- **SOURCE EXCERPT**:
Letter to parents Sarah and Edwin Harris in Nelson, 20 February 1861
Feb 20th 1861
My dear Mamma and Papa.
I have a more melancholy letter to write than I ever thought to have written from New Plymouth, so sad I scarcely know how to begin. But I must not make too long a preface or you will be alarmed and pained with suspense yet most likely you will have heard of this last fearful tragedy before reading my letter.
On the afternoon of Feb 8th Mr William King went out as usual for a short ride. Happening to meet his man Thomson coming from Woodleigh, Mrs W. King’s property, he asked him if he saw any Maories [Māori] out there. Thomson said that he had not seen any Maories or traces of them. Mr King had mentioned in the morning that he was quite tired of the rides he had been lately & longed for some fresh place to go. He certainly had no intention of going to Woodleigh when he left the house for he always took his revolver with him and he was then unarmed. He reached Woodleigh but while he was in one of the fields before the house he was fired at by a party of Maories in ambush, three shots took effect, one in the back, two in the side. With almost super human strength he rode several hundred yards and then fell exhausted. The Natives ran to secure the saddle & bridle, two others, more bloodthirsty than the rest, came up to Mr King, and now the accounts vary so much that I cannot say exactly which is most correct. He is reported to have said to one of the Natives, a man who had worked for him, ‘Leave me I am badly wounded.’ The man wished to save him but the other Maorie pointed his gun close to him and shot him through the head. Dr Wilson says from the nature of the wounds he, Mr King, could not possibly have spoken a word. Nearly the whole of this fatal scene was witnessed from the barracks and as fast as they could run the Militia went out. Some gentlemen on horseback got there first but too late to render any assistance, poor Mr King was beyond all human aid. In the meantime I was quietly reading on the beach and when it was time to return walked leisurely into town. When Mary Elliot (a child) asked me if it was true that Mr King was shot at I went on & met Mrs Richardson hurrying down to Mrs King’s. She said as she passed ‘Mr King is shot,’ in her excitement she spoke the truth for she did not then know that he was dead.
In a little while after the sad procession entered the town and his body was at once taken to his own house.

- **EXERCISE INSTRUCTIONS**:
According to the 1861 letter from New Plymouth, how many shots struck Mr King in the ambush at Woodleigh, and where did they hit him?

- **GIVEN DATA**:
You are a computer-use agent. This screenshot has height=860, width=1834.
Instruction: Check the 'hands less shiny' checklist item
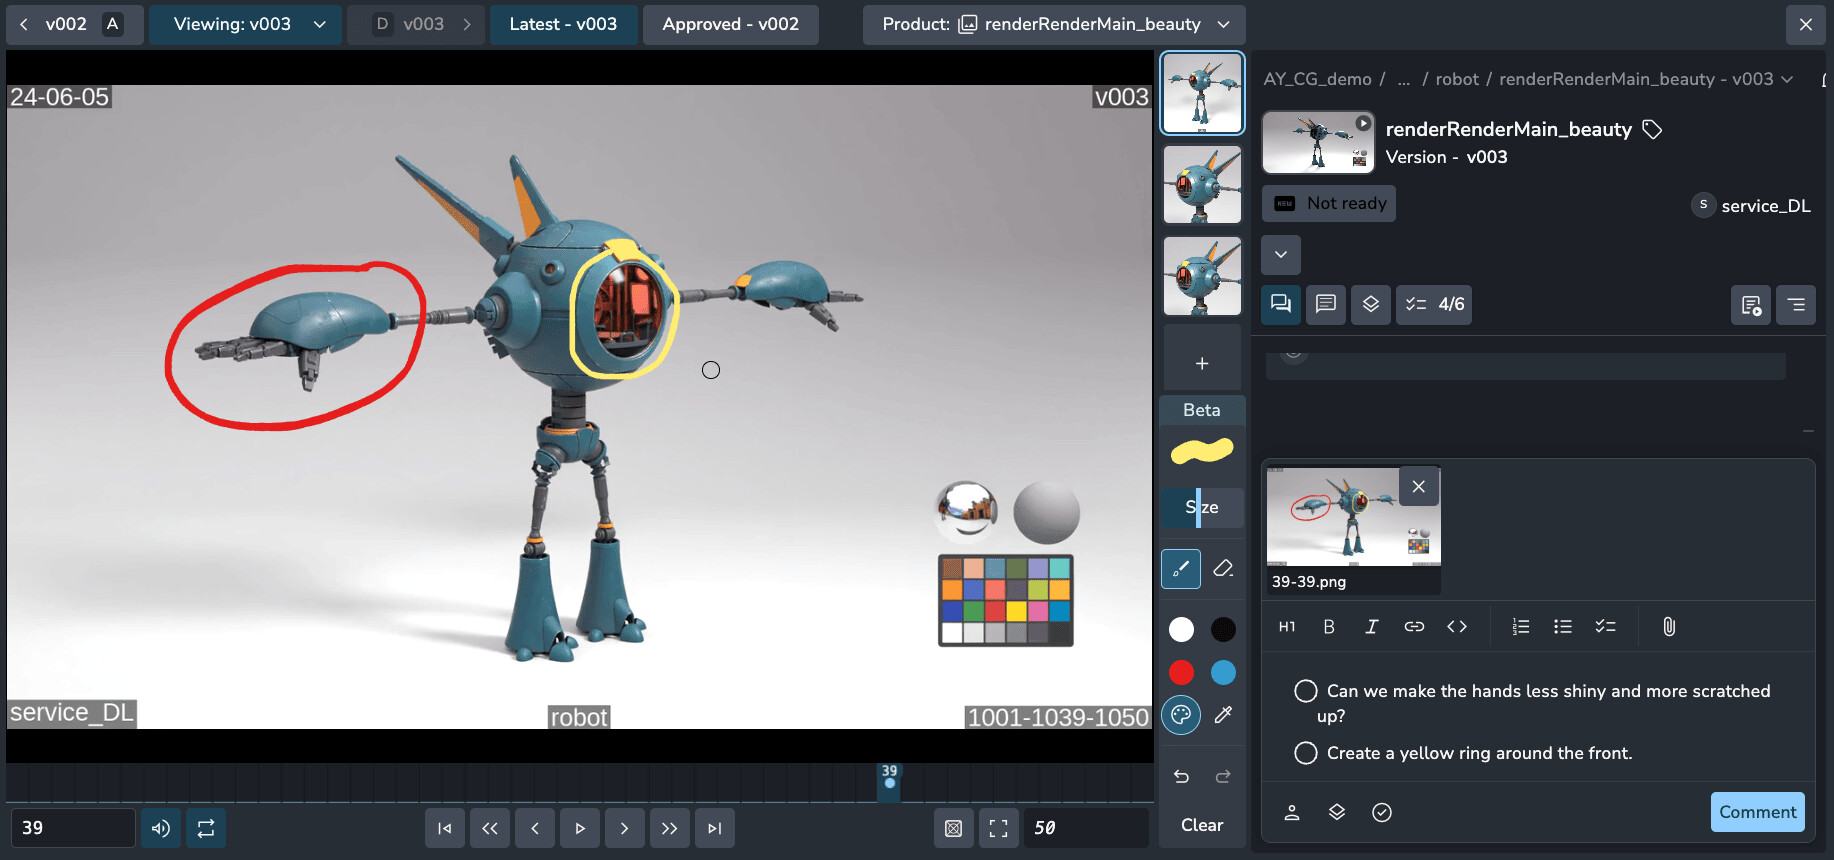tap(1306, 691)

- **CORRECT ANSWER**:
Three shots hit him: one in the back and two in the side.